• POLECENIE
Przepisz tekst o wyborze tornistra, zaczynając od słów "Jestem mamą siedmiolatki" i kończąc po "mnie z niczego.", a przy tym podmień "pierwszoklasistki" na "drugoklasistki".

• FRAGMENT
══════
Wybór tornistra

Wiem, ze w temacie tornistrów wątków było tysiące…
Ale taka mnie naszła refleksja. Moj 6 latek raczej niewiele urośnie do wrzesnia…
Jest dość niski i drobny – ma 109 cm wzrostu.
Chciała się zapytać czy ktoś ma pierwszaka mniej więcej takich gabarytów i jaki kupił dziecku tornister?
Taki klasyczny prostokątny czy plecaczek? Ksiązki beda formatu A4….zalozyłam wczoraj mojemu plecak starszaka na plecy… i jestem deko przerażona jego ogromem na moim maluchu….przymierzyłam stary tornister z 1 klasy starszaka – to samo….dol plecaka za pośladki….

Mozecie podrzucić mi jakieś zdjęcia jakie plecaki kupowliście dzieciakom tak drobnym?
Dodam ze do szkoly/ze szkoly problemu nie ma bo przeciez ja bede nosic – ale po szkole…?
Moze jakis na kolkach?

Strona 20 odpowiedzi na pytanie: Wybór tornistra

  1. A moze bolą ja plecy bo nieprzyzwyczajona do noszenia 🙂

    • Moja ma Herlitz mini. Raz kontrolnie wrzuciłam tornister na wagę: było ok. 2,5 kg, dziecko 15kg. Ale tornister to był strzał w “10”, bo naprawdę wygląda genialnie przy ogromnych plecakach/tornistrach kolegów/koleżanek. I wszystko się mieści. W sumie K. nosi go głównie po schodach: szatnia – standardowo w piwnicy, zajęcia na 3 kondygnacjach powyżej, miało być tylko na parterze: wyszło jak zwykle…ganiają dzieci z sali do sali.

      • Witam miłe panie.

        Jestem mamą siedmiolatki pierwszoklasistki
        Podczytuję to forum już od jakiegoś czasu, ale jakoś nigdy nie miałam “okazji” i śmiałości żeby się tu odezwać.

        Taki się akurat zdarzyło, że dzisiaj po mało miłej rozmowie właśnie nt tornistrów i ich wagi znalazłam ten wątek i w związku z tym mam pytanie.

        Czy Wy nosicie tornistry Waszym dzieciom?

        Córka do małych nie należy ma ok 126 cm wzrostu, waży 25 kg. Dzisiaj jej tornister ważył ok 3 kg ( z ciekawości zważyłam). Do szkoły mamy jakieś 300m. No i cholerka dzisiaj zostałam wyzwana przez bliskich prawie od wyrodnych matek bo prowadzając córkę do i ze szkoły nie noszę jej tornistra. I zrobił się problem wg mnie z niczego.

        Nie chce zrobić z dziecka takiej sieroty, za którą mamusia i tatuś wszystko robi, ubiera, prowadzi za rączkę, nosi “ciężary” itp ale też z drugiej strony już sama teraz nie wiem

        A jak to jest u Was jeśli mogę wiedzieć?

        • Witaj na forumie 🙂
          nie noszę tornistra mojego dziecka, nie wazyłam też go

          • I ja nie noszę.

            • Witaj na forum 🙂

              Ja noszę sporadycznie, jak dziecko ma naprawdę ciężki tornister.
              A moja to drobizna – niecałe 20 kg i mniej niż 120. I nie zauważyłam, żeby ktoś na kogoś “krzywo” patrzył bo dziecko samo niesie plecak/tornister do szkoły

              • ja pomagam wtedy gdy ma dodatkowy plecak z rzeczami na basen albo na trening piłkarski.
                Na szczęście u nas większość rzeczy zostawia się w szkole, więc tornister nie jest bardzo wypchany.
══════
• DOSTĘPNE DANE

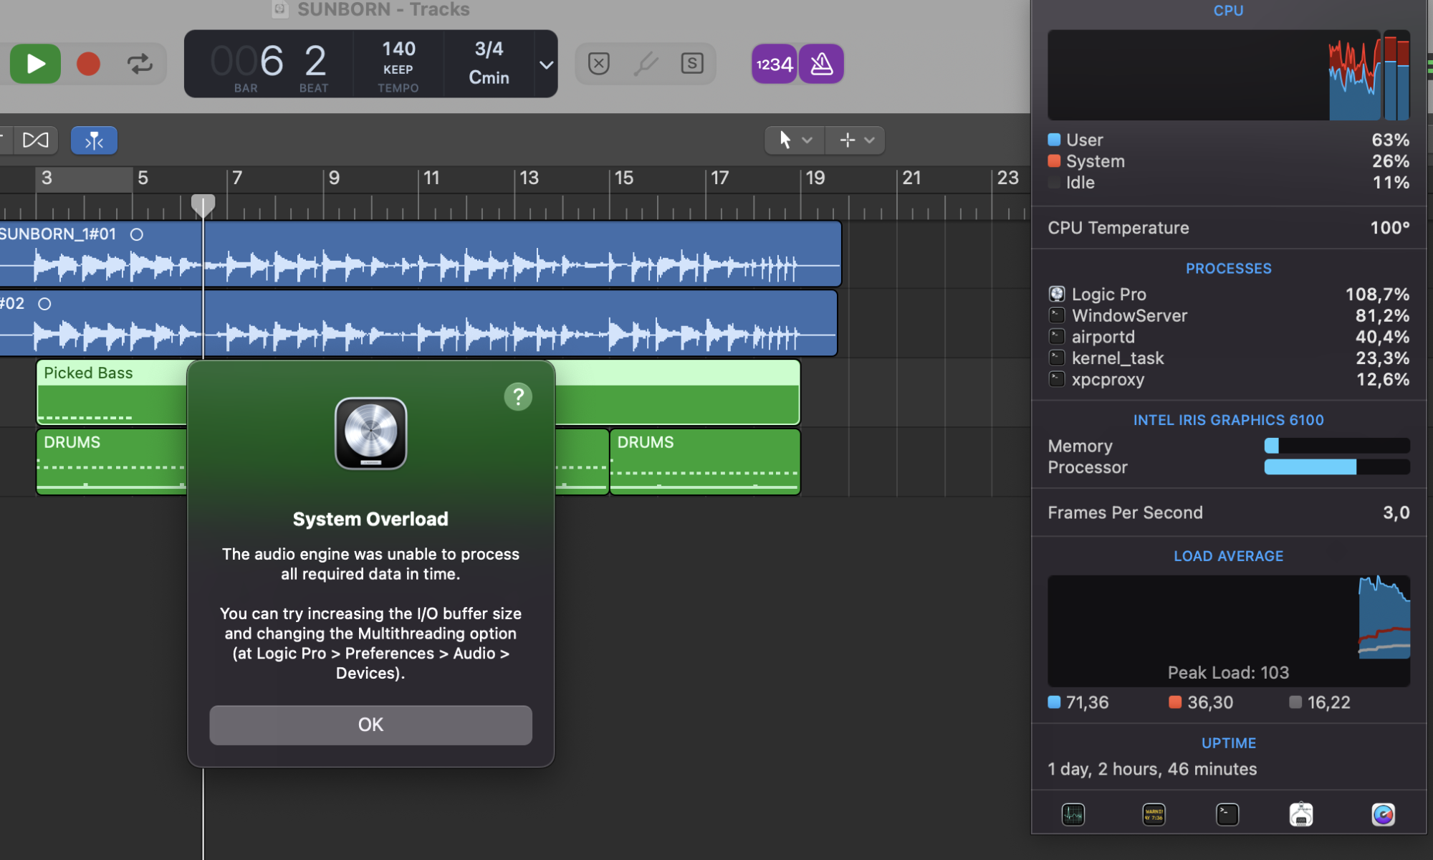Start playback with the Play button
══════
• ODPOWIEDŹ
Jestem mamą siedmiolatki drugoklasistki
        Podczytuję to forum już od jakiegoś czasu, ale jakoś nigdy nie miałam “okazji” i śmiałości żeby się tu odezwać.

        Taki się akurat zdarzyło, że dzisiaj po mało miłej rozmowie właśnie nt tornistrów i ich wagi znalazłam ten wątek i w związku z tym mam pytanie.

        Czy Wy nosicie tornistry Waszym dzieciom?

        Córka do małych nie należy ma ok 126 cm wzrostu, waży 25 kg. Dzisiaj jej tornister ważył ok 3 kg ( z ciekawości zważyłam). Do szkoły mamy jakieś 300m. No i cholerka dzisiaj zostałam wyzwana przez bliskich prawie od wyrodnych matek bo prowadzając córkę do i ze szkoły nie noszę jej tornistra. I zrobił się problem wg mnie z niczego.